/---
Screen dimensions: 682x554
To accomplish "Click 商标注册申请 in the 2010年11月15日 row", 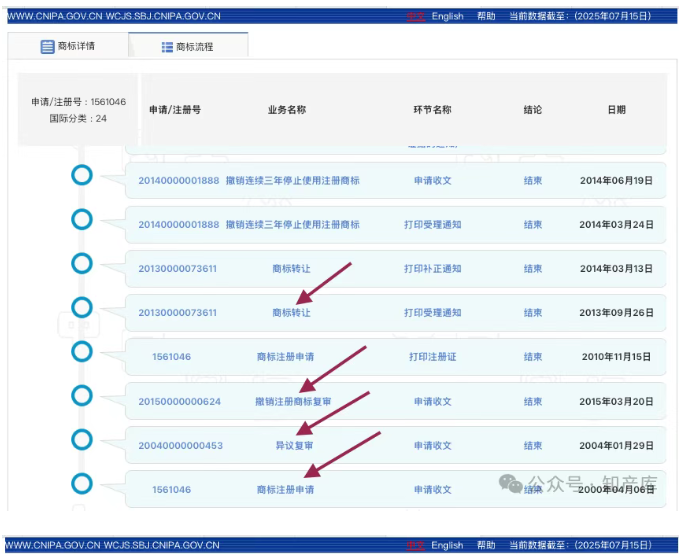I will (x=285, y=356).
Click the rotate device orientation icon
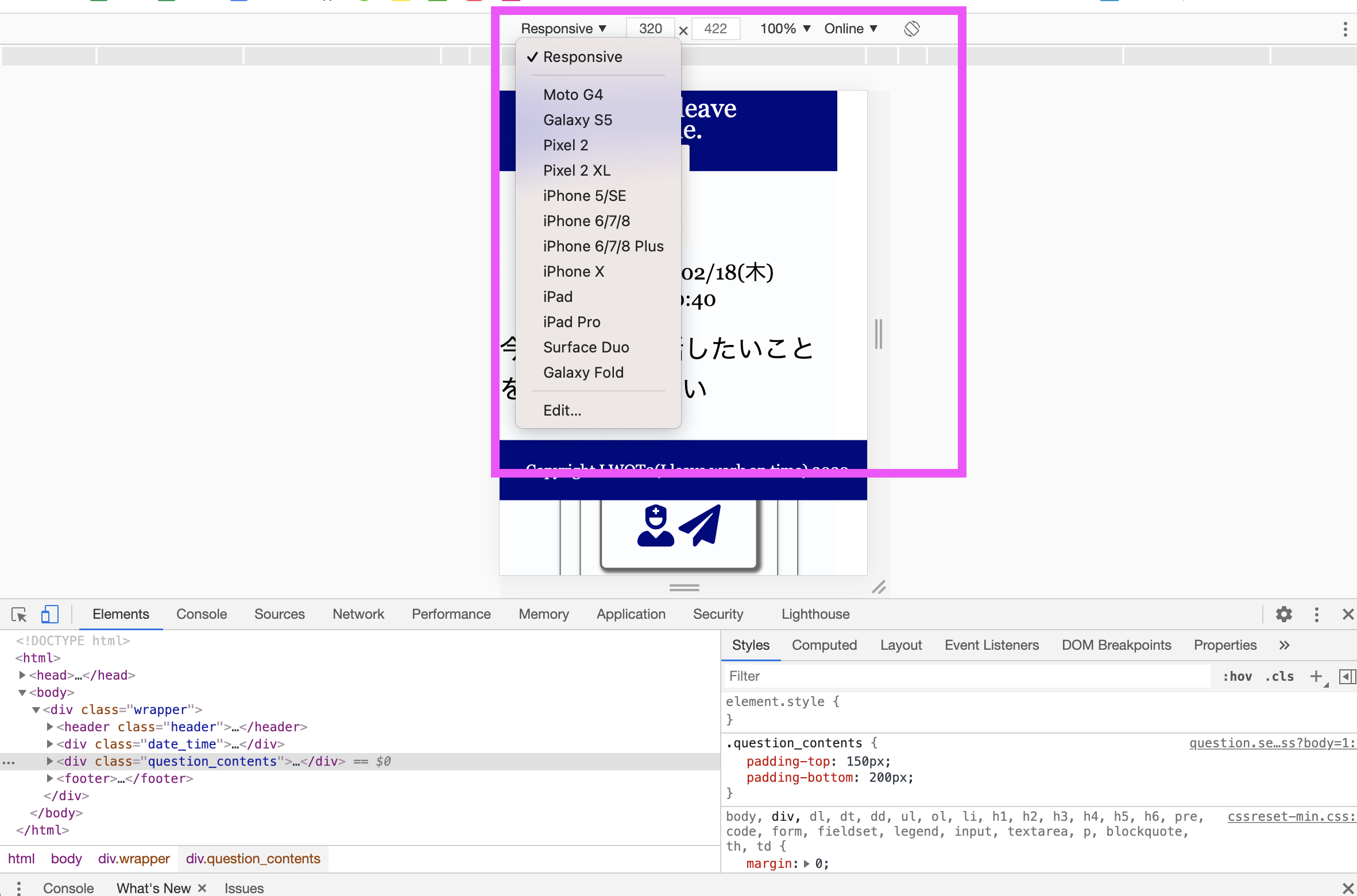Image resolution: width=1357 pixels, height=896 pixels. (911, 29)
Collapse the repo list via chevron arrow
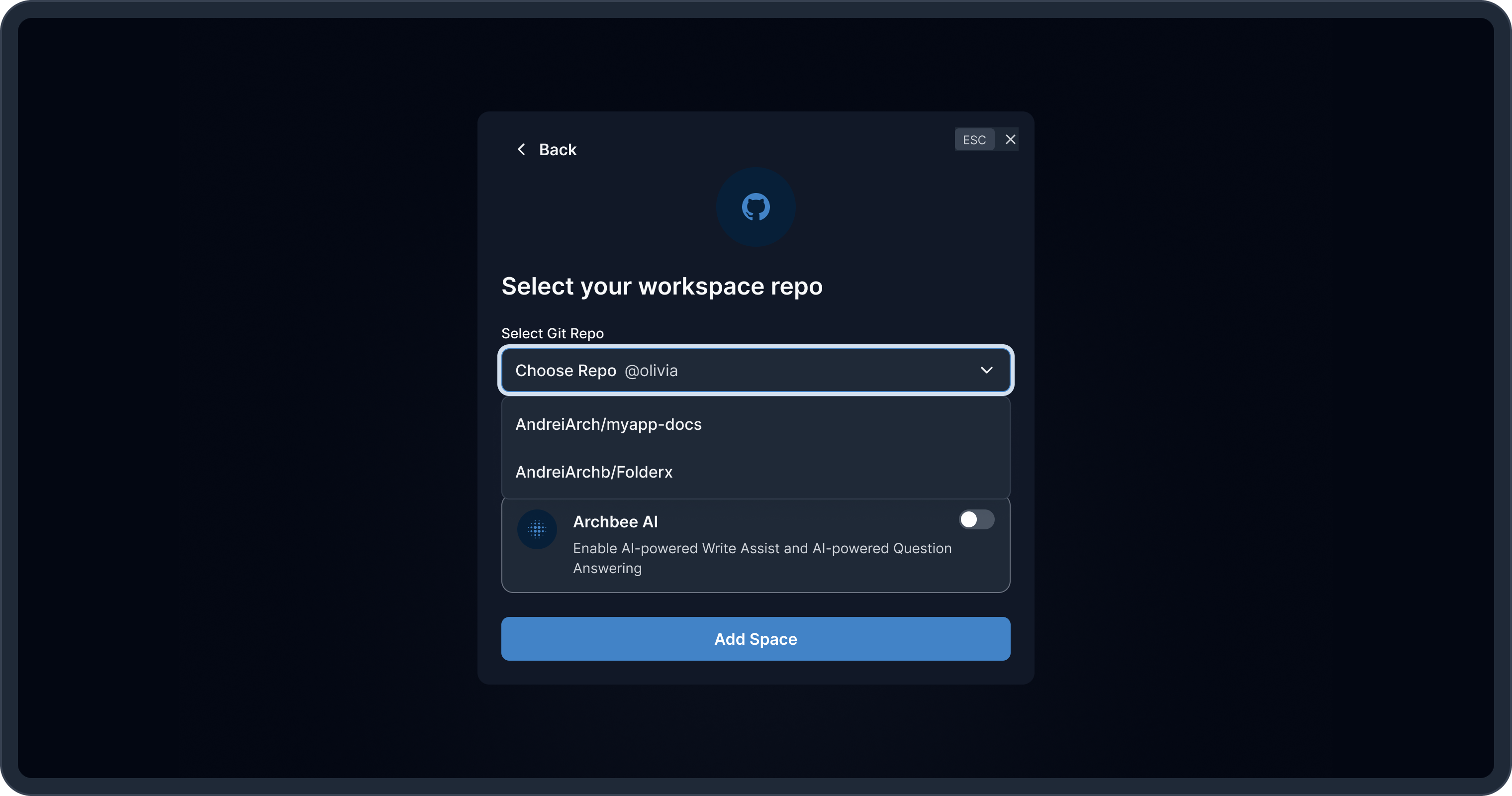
\---
Rewrite the part of the records that opens with the line containing "Click the rotate device orientation icon" and closes at the end of the records, requests included, with every image dimension and coordinate in the answers multiplied by 1.2 and rounded to a whole number, halves rounded up. Give only these lines and leave the pictures out.

Click the rotate device orientation icon
Image resolution: width=1628 pixels, height=1075 pixels. (1093, 35)
Collapse the repo list via chevron arrow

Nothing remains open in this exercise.